I due sogni di Giorgia Meloni: “Il governo dell’Italia e un fratellino per Ginevra”

mercoledì 10 giugno 15:42 - di Marta Lima

E’ la giornata delle confessioni, tra pubblico e privato, per Giorgia Meloni, che si lascia “interrogare” da Maurizio Costanzo svelando sogni personali e politici finora inconfessati. Ospite dell'”Intervista” del popolare giornalista italiano, conversazione che andrà in onda domani sera (11 giugno) su Canale 5, la leader di Fratelli d’Italia guarda al futuro con ottimismo, per se stessa e per il proprio progetto politico, nonostante il periodo non felice per tutti.

Meloni, Salvini e il governo del Paese

“Tra un anno vorrei essere al governo, e restarci almeno per 5 anni”, spiega Giorgia Meloni, che ovviamente si vede ben salda all’interno di una coalizione grossa e potente di centrodestra, forte anche dei sondaggi positivi per FdI. “Il rapporto con Salvini è buono, checché ne dicano i giornali, certo siamo due partiti diversi, a volte litighiamo, siamo un affetto stabile, come direbbe il governo”. E Berlusconi? Anche con lui il rapporto è buono”, risponde ancora Meloni.

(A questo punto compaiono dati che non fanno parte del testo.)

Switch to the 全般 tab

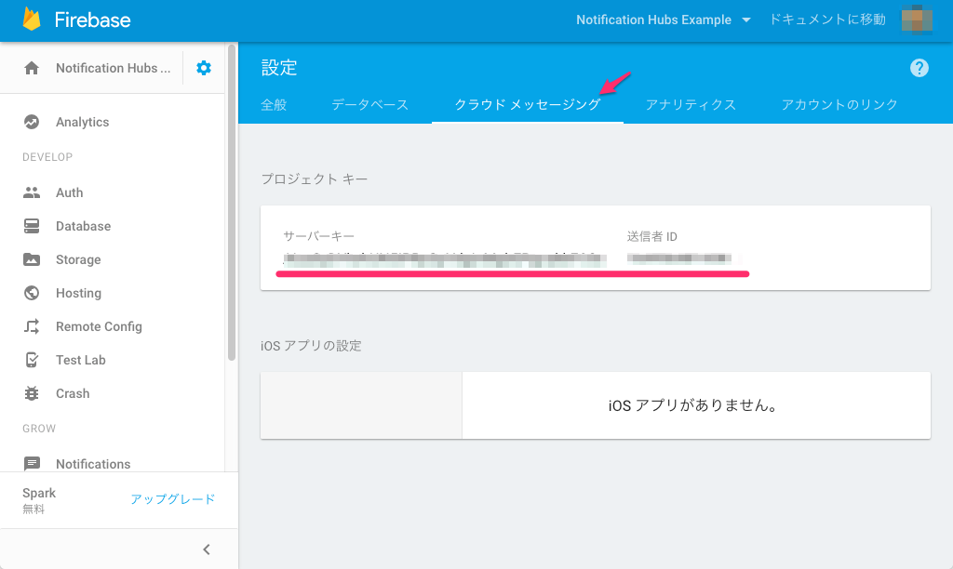click(274, 105)
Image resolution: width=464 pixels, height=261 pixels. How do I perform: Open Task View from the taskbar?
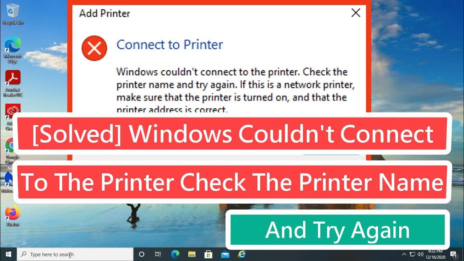tap(158, 254)
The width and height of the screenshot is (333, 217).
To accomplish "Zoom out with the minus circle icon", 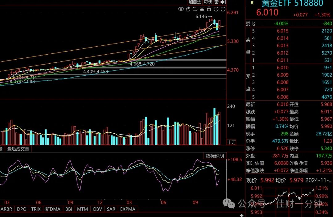I will point(223,9).
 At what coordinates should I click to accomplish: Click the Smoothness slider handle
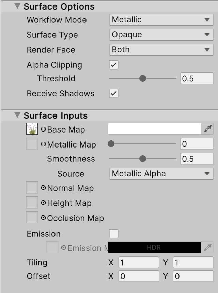click(x=143, y=159)
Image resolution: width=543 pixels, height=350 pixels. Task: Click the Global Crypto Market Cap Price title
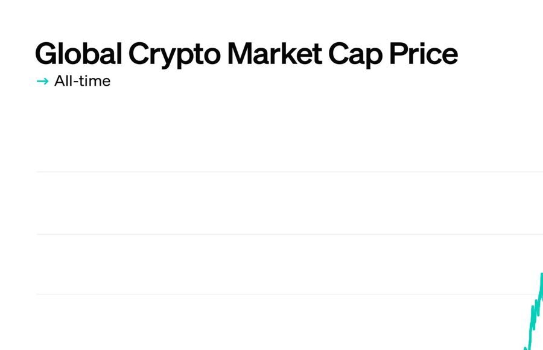point(247,54)
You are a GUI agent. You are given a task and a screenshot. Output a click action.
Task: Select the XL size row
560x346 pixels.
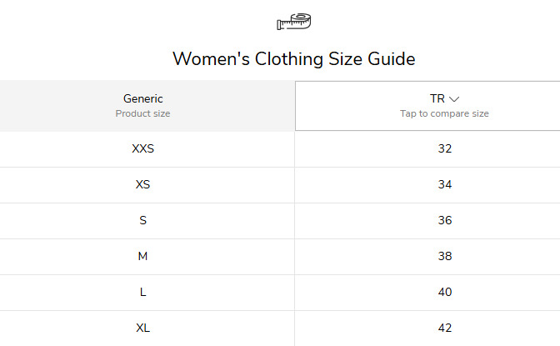pyautogui.click(x=280, y=328)
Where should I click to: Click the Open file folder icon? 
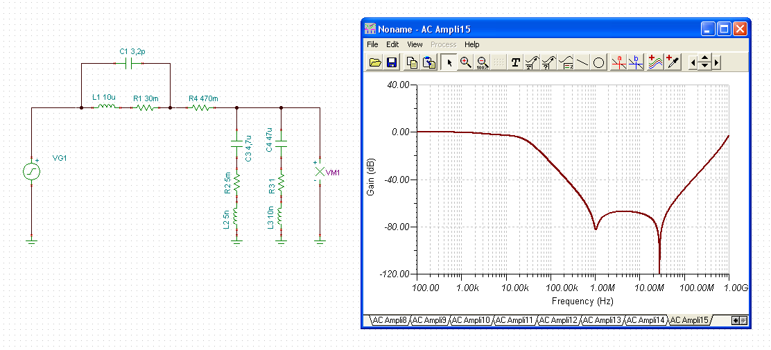(x=375, y=62)
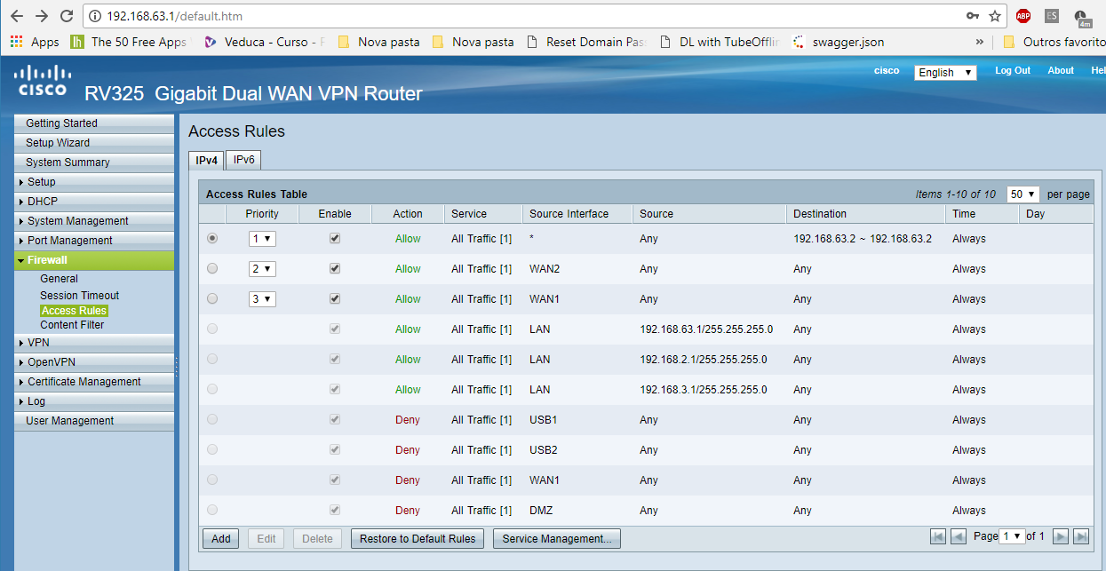The image size is (1106, 571).
Task: Open the English language dropdown
Action: (x=944, y=72)
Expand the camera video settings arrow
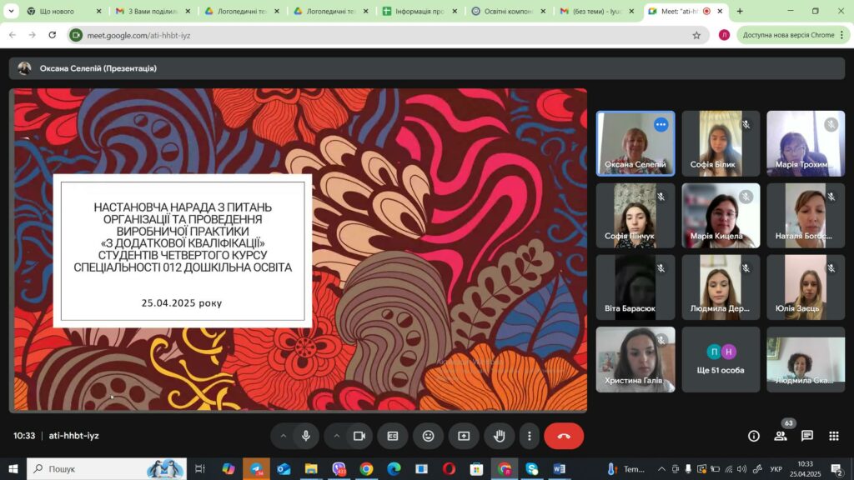854x480 pixels. click(337, 436)
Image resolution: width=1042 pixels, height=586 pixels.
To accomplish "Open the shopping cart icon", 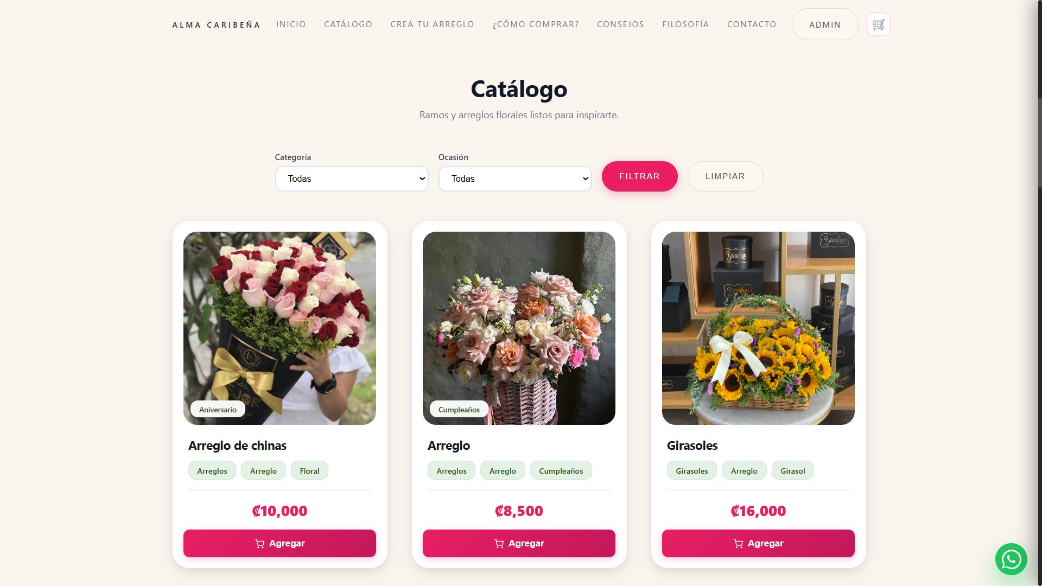I will 878,24.
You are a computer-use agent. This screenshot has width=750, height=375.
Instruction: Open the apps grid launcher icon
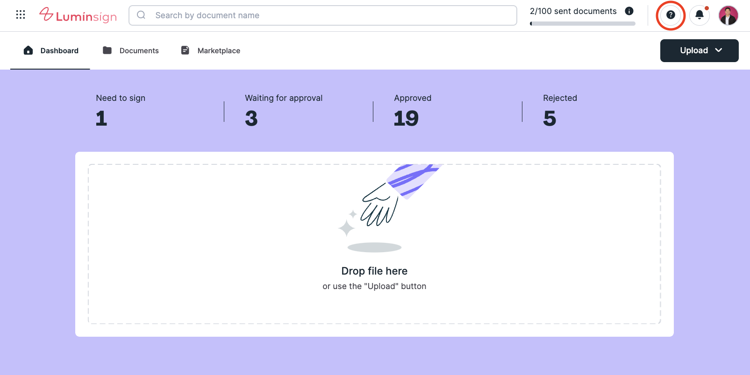coord(21,15)
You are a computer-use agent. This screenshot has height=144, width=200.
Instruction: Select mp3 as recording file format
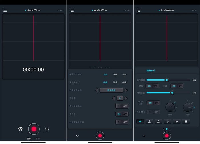tap(115, 75)
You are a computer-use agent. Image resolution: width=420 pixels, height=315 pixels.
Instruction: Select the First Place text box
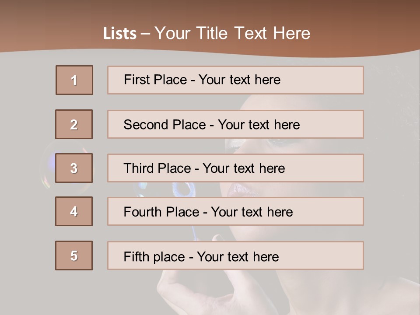tap(235, 80)
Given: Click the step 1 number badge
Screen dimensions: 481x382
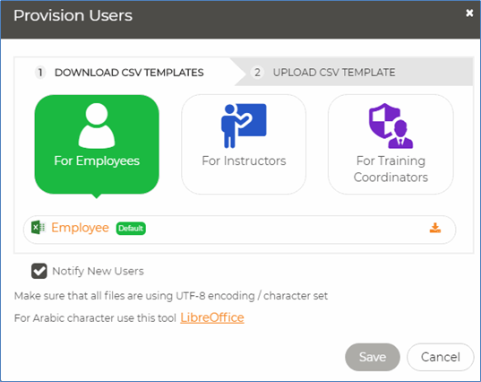Looking at the screenshot, I should pos(40,73).
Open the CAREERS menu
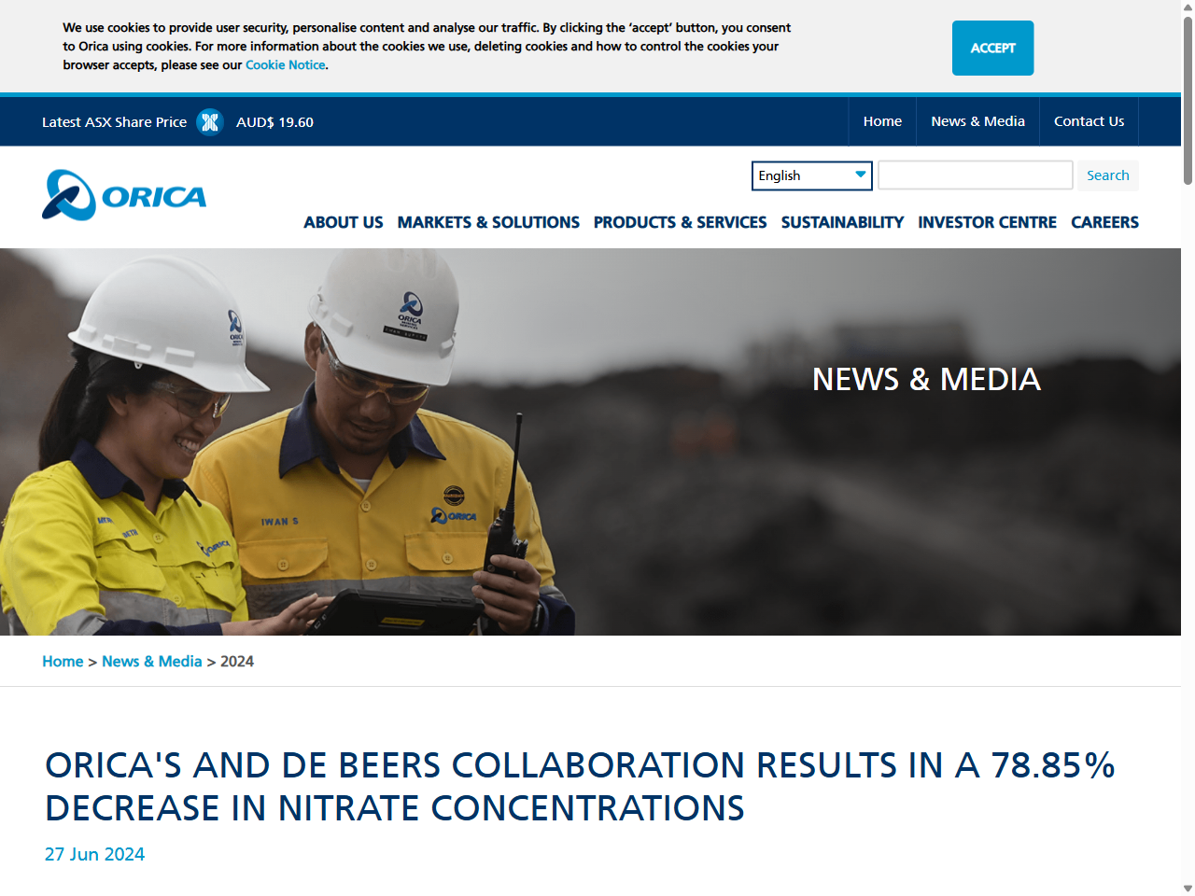The width and height of the screenshot is (1195, 896). [x=1105, y=222]
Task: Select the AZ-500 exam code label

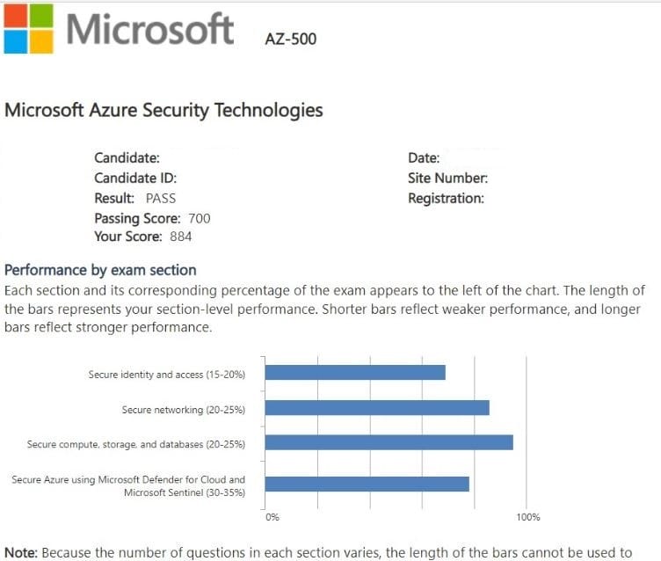Action: click(290, 39)

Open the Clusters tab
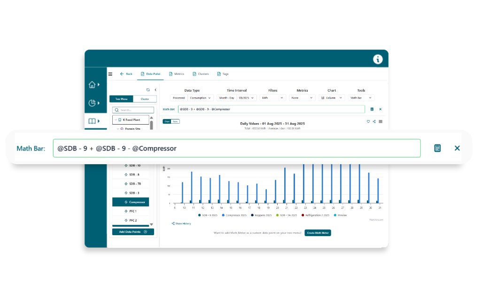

Poi si passa alla Capitale, nella quale la Meloni è nata, vive e che forse aspira a governare. “Io candidata a sindaca di Roma? No, non nei prossimi mesi, mettiamola così”, dice la leader di destra a Costanzo. “Ciò non toglie che la città ha bisogno di un sindaco all’altezza, quello che abbiamo visto negli ultimi anni la capitale non se lo merita”, conclude la leader di Fdi.

La radio, i figli e la mamma coraggiosa

Si passa poi agli aspetti più personali, la vita provata, la famiglia. E anche qui la Meloni non si nasconde dietro a un dito. “Un fratellino per mia figlia Ginevra? Mi piacerebbe molto, ma i bambini li manda Gesù”.  Ed ancora, le passioni, i vizi, gli odi, come quello per la droga. “Non ho mai voluto provare la droga per anticonformismo, mai fumato uno spinello, lo facevano tutti, secondo me sei alternativo se non fumi le canne”.

La famiglia è uno dei valori fondanti dell’etica politica della leader di FdI, però… “Queste cose te le devono chiedere, io sono tradizionalista”, dice Giorgia Meloni rispondendo a una domanda sul perché non sia sposata con il compagno Andrea, padre della figlia Ginevra. “Sono una persona che ama, gelosa, anche lui, anzi più di me”, dice poi del compagno. “Sono passionale, mi accorgo di tutto e se ti becco…”, aggiunge Meloni.

Sui parla poi del padre, che la Meloni non ha più visto da quando era bambina. “Non provo odio, né disprezzo, non sono riuscita a provare una grande emozione nei suoi confronti, neanche quando poi è morto. Una cosa che mi rimprovero”.  “A mia madre – ricorda – devo tutto, ha cresciuto due figli da sola”. Commozione poi per nonna Maria. La Meloni la ricorda con gli occhi lucidi.

Il sogno segreto? La radio

Una passione antica e forse futura ha a che vedere con la comunicazione. “Cosa voglio fare da grande? Mio grande sogno è fare la radio, amo la dimensione della radio, io l’adoro, anche se non credo di avere una voce radiofonica”. “C’è – sottolinea – solo la tua voce, solo il tuo pensiero”.